_PROVIDED RECORDS_

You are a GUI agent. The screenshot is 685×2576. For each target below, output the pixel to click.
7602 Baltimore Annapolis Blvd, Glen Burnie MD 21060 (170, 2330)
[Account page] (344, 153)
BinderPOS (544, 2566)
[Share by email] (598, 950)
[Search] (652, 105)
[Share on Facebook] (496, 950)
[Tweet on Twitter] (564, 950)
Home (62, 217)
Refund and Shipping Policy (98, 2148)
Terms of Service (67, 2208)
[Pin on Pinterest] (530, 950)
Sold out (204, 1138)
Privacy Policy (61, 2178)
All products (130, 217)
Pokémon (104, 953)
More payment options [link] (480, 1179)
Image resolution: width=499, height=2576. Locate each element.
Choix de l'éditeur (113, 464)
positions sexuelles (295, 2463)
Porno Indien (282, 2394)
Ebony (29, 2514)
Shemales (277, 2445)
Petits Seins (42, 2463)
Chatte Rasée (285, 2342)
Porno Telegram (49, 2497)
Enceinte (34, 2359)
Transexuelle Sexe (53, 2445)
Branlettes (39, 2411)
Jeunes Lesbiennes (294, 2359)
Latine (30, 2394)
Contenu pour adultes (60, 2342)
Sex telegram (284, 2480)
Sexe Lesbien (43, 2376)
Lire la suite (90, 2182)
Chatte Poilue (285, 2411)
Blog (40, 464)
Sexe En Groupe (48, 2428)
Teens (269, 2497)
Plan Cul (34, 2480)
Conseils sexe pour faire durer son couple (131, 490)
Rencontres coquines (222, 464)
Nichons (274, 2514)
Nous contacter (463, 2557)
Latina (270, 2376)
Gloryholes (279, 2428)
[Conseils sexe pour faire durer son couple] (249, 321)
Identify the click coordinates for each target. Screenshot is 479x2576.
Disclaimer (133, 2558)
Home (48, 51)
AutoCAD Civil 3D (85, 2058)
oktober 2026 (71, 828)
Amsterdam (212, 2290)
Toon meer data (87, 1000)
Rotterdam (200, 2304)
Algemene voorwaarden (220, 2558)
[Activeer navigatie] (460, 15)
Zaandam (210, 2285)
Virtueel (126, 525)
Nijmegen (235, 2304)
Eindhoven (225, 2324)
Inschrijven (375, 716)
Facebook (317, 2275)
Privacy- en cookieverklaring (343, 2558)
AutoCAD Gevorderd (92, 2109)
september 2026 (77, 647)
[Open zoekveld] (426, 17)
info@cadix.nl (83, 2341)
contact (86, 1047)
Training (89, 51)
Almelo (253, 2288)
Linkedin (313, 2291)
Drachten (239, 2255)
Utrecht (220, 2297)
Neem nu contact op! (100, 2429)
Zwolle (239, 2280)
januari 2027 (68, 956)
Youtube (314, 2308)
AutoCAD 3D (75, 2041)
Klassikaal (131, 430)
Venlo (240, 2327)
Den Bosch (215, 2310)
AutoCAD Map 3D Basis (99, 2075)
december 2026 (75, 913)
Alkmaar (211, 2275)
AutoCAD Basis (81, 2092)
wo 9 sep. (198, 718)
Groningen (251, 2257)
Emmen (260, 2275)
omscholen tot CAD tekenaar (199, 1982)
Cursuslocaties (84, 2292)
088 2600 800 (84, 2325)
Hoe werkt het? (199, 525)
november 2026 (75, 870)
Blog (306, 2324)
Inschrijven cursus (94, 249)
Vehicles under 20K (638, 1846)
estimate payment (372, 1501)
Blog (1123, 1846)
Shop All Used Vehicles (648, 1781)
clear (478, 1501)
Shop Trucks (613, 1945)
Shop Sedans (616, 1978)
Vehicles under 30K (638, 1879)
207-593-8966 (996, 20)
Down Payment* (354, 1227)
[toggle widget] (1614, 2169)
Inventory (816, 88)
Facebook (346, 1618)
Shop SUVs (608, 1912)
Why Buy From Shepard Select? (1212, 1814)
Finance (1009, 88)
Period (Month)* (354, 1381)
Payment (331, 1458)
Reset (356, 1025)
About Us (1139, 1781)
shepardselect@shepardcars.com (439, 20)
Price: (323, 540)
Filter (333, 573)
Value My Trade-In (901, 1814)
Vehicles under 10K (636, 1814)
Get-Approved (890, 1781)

_REQUIREMENT_
Transcribe the records above exactly, beginning at the line that contains "Alkmaar (211, 2275)" and ending with the line that contains "About Us (1139, 1781)", both included, and nothing else.

_RESULT FOR THIS TASK_
Alkmaar (211, 2275)
AutoCAD Basis (81, 2092)
wo 9 sep. (198, 718)
Groningen (251, 2257)
Emmen (260, 2275)
omscholen tot CAD tekenaar (199, 1982)
Cursuslocaties (84, 2292)
088 2600 800 (84, 2325)
Hoe werkt het? (199, 525)
november 2026 (75, 870)
Blog (306, 2324)
Inschrijven cursus (94, 249)
Vehicles under 20K (638, 1846)
estimate payment (372, 1501)
Blog (1123, 1846)
Shop All Used Vehicles (648, 1781)
clear (478, 1501)
Shop Trucks (613, 1945)
Shop Sedans (616, 1978)
Vehicles under 30K (638, 1879)
207-593-8966 (996, 20)
Down Payment* (354, 1227)
[toggle widget] (1614, 2169)
Inventory (816, 88)
Facebook (346, 1618)
Shop SUVs (608, 1912)
Why Buy From Shepard Select? (1212, 1814)
Finance (1009, 88)
Period (Month)* (354, 1381)
Payment (331, 1458)
Reset (356, 1025)
About Us (1139, 1781)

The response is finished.